Recorded information:
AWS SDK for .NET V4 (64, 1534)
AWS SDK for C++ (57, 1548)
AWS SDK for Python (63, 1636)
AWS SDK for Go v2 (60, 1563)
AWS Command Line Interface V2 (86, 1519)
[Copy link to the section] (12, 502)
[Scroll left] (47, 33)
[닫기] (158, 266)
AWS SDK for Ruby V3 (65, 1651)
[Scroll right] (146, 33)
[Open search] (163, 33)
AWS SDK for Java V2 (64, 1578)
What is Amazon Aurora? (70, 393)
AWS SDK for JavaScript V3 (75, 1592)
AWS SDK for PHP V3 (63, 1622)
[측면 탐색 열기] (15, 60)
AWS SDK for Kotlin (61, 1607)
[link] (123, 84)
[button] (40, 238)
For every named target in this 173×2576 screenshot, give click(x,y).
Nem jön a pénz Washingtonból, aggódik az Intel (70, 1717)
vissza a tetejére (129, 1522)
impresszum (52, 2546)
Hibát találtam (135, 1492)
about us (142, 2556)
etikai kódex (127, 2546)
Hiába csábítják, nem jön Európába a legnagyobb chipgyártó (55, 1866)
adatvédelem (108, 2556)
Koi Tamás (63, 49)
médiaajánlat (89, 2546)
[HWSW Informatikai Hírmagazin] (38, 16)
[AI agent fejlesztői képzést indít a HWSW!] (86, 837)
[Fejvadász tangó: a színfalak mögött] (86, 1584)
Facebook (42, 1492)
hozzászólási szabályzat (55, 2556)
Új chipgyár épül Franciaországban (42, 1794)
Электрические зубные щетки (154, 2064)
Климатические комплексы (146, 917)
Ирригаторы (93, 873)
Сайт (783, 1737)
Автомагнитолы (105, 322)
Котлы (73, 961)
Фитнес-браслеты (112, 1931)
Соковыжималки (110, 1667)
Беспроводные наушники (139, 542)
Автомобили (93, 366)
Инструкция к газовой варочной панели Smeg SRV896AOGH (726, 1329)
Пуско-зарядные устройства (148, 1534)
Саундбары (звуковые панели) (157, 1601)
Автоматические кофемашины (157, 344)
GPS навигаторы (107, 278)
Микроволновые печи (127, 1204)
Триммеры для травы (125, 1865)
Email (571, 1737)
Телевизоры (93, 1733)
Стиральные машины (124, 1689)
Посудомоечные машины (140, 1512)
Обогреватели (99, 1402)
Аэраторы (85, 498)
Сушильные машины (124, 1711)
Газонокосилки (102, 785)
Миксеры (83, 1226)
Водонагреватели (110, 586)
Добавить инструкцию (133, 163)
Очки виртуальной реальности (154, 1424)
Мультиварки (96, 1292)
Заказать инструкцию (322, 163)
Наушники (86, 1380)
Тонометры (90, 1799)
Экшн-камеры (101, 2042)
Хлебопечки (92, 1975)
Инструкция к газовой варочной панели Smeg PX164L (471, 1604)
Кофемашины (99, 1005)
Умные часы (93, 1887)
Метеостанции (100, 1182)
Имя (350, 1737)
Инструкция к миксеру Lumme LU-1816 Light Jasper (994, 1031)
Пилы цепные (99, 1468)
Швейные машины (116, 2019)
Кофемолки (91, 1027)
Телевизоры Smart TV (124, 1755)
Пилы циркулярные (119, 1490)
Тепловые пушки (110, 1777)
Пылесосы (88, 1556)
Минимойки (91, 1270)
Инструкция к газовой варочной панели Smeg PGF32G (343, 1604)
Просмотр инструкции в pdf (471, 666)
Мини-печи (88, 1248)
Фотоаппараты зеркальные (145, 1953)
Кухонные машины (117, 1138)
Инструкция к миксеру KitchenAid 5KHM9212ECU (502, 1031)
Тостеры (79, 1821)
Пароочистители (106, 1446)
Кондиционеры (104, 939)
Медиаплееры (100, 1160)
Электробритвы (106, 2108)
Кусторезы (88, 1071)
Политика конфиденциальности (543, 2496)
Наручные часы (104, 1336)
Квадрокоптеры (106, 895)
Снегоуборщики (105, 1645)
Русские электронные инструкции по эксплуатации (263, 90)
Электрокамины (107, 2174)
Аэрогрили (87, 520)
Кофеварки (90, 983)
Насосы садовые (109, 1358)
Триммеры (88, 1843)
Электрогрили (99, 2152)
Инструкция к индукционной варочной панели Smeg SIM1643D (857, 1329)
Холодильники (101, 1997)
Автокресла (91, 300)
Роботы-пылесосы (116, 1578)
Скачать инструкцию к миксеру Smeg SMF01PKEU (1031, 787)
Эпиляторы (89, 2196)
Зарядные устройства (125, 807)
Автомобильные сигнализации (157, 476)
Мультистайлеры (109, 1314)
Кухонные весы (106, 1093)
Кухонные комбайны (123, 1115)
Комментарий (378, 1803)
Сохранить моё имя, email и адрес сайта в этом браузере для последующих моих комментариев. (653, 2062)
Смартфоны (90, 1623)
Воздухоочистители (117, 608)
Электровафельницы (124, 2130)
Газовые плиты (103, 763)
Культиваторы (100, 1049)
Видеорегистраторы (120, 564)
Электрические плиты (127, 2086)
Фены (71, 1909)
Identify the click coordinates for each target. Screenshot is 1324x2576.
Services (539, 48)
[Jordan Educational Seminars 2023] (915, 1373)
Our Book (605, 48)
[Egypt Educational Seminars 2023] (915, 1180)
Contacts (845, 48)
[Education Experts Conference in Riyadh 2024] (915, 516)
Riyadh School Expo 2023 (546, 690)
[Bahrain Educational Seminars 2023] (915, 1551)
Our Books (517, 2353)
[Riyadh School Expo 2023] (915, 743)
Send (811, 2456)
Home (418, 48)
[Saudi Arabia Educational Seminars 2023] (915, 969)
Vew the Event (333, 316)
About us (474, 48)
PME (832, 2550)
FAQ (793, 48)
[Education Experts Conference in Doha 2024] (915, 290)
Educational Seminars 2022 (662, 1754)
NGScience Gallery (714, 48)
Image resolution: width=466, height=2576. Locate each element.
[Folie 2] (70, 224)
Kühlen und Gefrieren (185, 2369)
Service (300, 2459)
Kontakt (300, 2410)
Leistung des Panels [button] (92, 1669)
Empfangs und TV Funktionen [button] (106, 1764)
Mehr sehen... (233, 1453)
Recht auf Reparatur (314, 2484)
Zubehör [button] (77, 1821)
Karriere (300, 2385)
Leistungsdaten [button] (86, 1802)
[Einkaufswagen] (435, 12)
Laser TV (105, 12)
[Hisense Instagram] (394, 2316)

What needs to be done: Write out the records. Leave nothing out and change nothing.

Expected answer:
AWS SDK for .NET V4 (64, 1534)
AWS SDK for C++ (57, 1548)
AWS SDK for Python (63, 1636)
AWS SDK for Go v2 (60, 1563)
AWS Command Line Interface V2 (86, 1519)
[Copy link to the section] (12, 502)
[Scroll left] (47, 33)
[닫기] (158, 266)
AWS SDK for Ruby V3 (65, 1651)
[Scroll right] (146, 33)
[Open search] (163, 33)
AWS SDK for Java V2 (64, 1578)
What is Amazon Aurora? (70, 393)
AWS SDK for JavaScript V3 (75, 1592)
AWS SDK for PHP V3 (63, 1622)
[측면 탐색 열기] (15, 60)
AWS SDK for Kotlin (61, 1607)
[link] (123, 84)
[button] (40, 238)
For every named target in this 173×2576 screenshot, give click(x,y).
Nem jön a pénz Washingtonból, aggódik az Intel (70, 1717)
vissza a tetejére (129, 1522)
impresszum (52, 2546)
Hibát találtam (135, 1492)
about us (142, 2556)
etikai kódex (127, 2546)
Hiába csábítják, nem jön Európába a legnagyobb chipgyártó (55, 1866)
adatvédelem (108, 2556)
Koi Tamás (63, 49)
médiaajánlat (89, 2546)
[HWSW Informatikai Hírmagazin] (38, 16)
[AI agent fejlesztői képzést indít a HWSW!] (86, 837)
[Fejvadász tangó: a színfalak mögött] (86, 1584)
Facebook (42, 1492)
hozzászólási szabályzat (55, 2556)
Új chipgyár épül Franciaországban (42, 1794)
Электрические зубные щетки (154, 2064)
Климатические комплексы (146, 917)
Ирригаторы (93, 873)
Сайт (783, 1737)
Автомагнитолы (105, 322)
Котлы (73, 961)
Фитнес-браслеты (112, 1931)
Соковыжималки (110, 1667)
Беспроводные наушники (139, 542)
Автомобили (93, 366)
Инструкция к газовой варочной панели Smeg SRV896AOGH (726, 1329)
Пуско-зарядные устройства (148, 1534)
Саундбары (звуковые панели) (157, 1601)
Автоматические кофемашины (157, 344)
GPS навигаторы (107, 278)
Микроволновые печи (127, 1204)
Триммеры для травы (125, 1865)
Email (571, 1737)
Телевизоры (93, 1733)
Стиральные машины (124, 1689)
Посудомоечные машины (140, 1512)
Обогреватели (99, 1402)
Аэраторы (85, 498)
Сушильные машины (124, 1711)
Газонокосилки (102, 785)
Миксеры (83, 1226)
Водонагреватели (110, 586)
Добавить инструкцию (133, 163)
Очки виртуальной реальности (154, 1424)
Мультиварки (96, 1292)
Заказать инструкцию (322, 163)
Наушники (86, 1380)
Тонометры (90, 1799)
Экшн-камеры (101, 2042)
Хлебопечки (92, 1975)
Инструкция к газовой варочной панели Smeg PX164L (471, 1604)
Кофемашины (99, 1005)
Умные часы (93, 1887)
Метеостанции (100, 1182)
Имя (350, 1737)
Инструкция к миксеру Lumme LU-1816 Light Jasper (994, 1031)
Пилы цепные (99, 1468)
Швейные машины (116, 2019)
Кофемолки (91, 1027)
Телевизоры Smart TV (124, 1755)
Пилы циркулярные (119, 1490)
Тепловые пушки (110, 1777)
Пылесосы (88, 1556)
Минимойки (91, 1270)
Инструкция к газовой варочной панели Smeg PGF32G (343, 1604)
Просмотр инструкции в pdf (471, 666)
Мини-печи (88, 1248)
Фотоаппараты зеркальные (145, 1953)
Кухонные машины (117, 1138)
Инструкция к миксеру KitchenAid 5KHM9212ECU (502, 1031)
Тостеры (79, 1821)
Пароочистители (106, 1446)
Кондиционеры (104, 939)
Медиаплееры (100, 1160)
Электробритвы (106, 2108)
Кусторезы (88, 1071)
Политика конфиденциальности (543, 2496)
Наручные часы (104, 1336)
Квадрокоптеры (106, 895)
Снегоуборщики (105, 1645)
Русские электронные инструкции по эксплуатации (263, 90)
Электрокамины (107, 2174)
Аэрогрили (87, 520)
Кофеварки (90, 983)
Насосы садовые (109, 1358)
Триммеры (88, 1843)
Электрогрили (99, 2152)
Инструкция к индукционной варочной панели Smeg SIM1643D (857, 1329)
Холодильники (101, 1997)
Автокресла (91, 300)
Роботы-пылесосы (116, 1578)
Скачать инструкцию к миксеру Smeg SMF01PKEU (1031, 787)
Эпиляторы (89, 2196)
Зарядные устройства (125, 807)
Автомобильные сигнализации (157, 476)
Мультистайлеры (109, 1314)
Кухонные весы (106, 1093)
Кухонные комбайны (123, 1115)
Комментарий (378, 1803)
Сохранить моё имя, email и адрес сайта в этом браузере для последующих моих комментариев. (653, 2062)
Смартфоны (90, 1623)
Воздухоочистители (117, 608)
Электровафельницы (124, 2130)
Газовые плиты (103, 763)
Культиваторы (100, 1049)
Видеорегистраторы (120, 564)
Электрические плиты (127, 2086)
Фены (71, 1909)
Identify the click coordinates for each target. Screenshot is 1324x2576.
Services (539, 48)
[Jordan Educational Seminars 2023] (915, 1373)
Our Book (605, 48)
[Egypt Educational Seminars 2023] (915, 1180)
Contacts (845, 48)
[Education Experts Conference in Riyadh 2024] (915, 516)
Riyadh School Expo 2023 (546, 690)
[Bahrain Educational Seminars 2023] (915, 1551)
Our Books (517, 2353)
[Riyadh School Expo 2023] (915, 743)
Send (811, 2456)
Home (418, 48)
[Saudi Arabia Educational Seminars 2023] (915, 969)
Vew the Event (333, 316)
About us (474, 48)
PME (832, 2550)
FAQ (793, 48)
[Education Experts Conference in Doha 2024] (915, 290)
Educational Seminars 2022 (662, 1754)
NGScience Gallery (714, 48)
Image resolution: width=466, height=2576. Locate each element.
[Folie 2] (70, 224)
Kühlen und Gefrieren (185, 2369)
Service (300, 2459)
Kontakt (300, 2410)
Leistung des Panels [button] (92, 1669)
Empfangs und TV Funktionen [button] (106, 1764)
Mehr sehen... (233, 1453)
Recht auf Reparatur (314, 2484)
Zubehör [button] (77, 1821)
Karriere (300, 2385)
Leistungsdaten [button] (86, 1802)
[Einkaufswagen] (435, 12)
Laser TV (105, 12)
[Hisense Instagram] (394, 2316)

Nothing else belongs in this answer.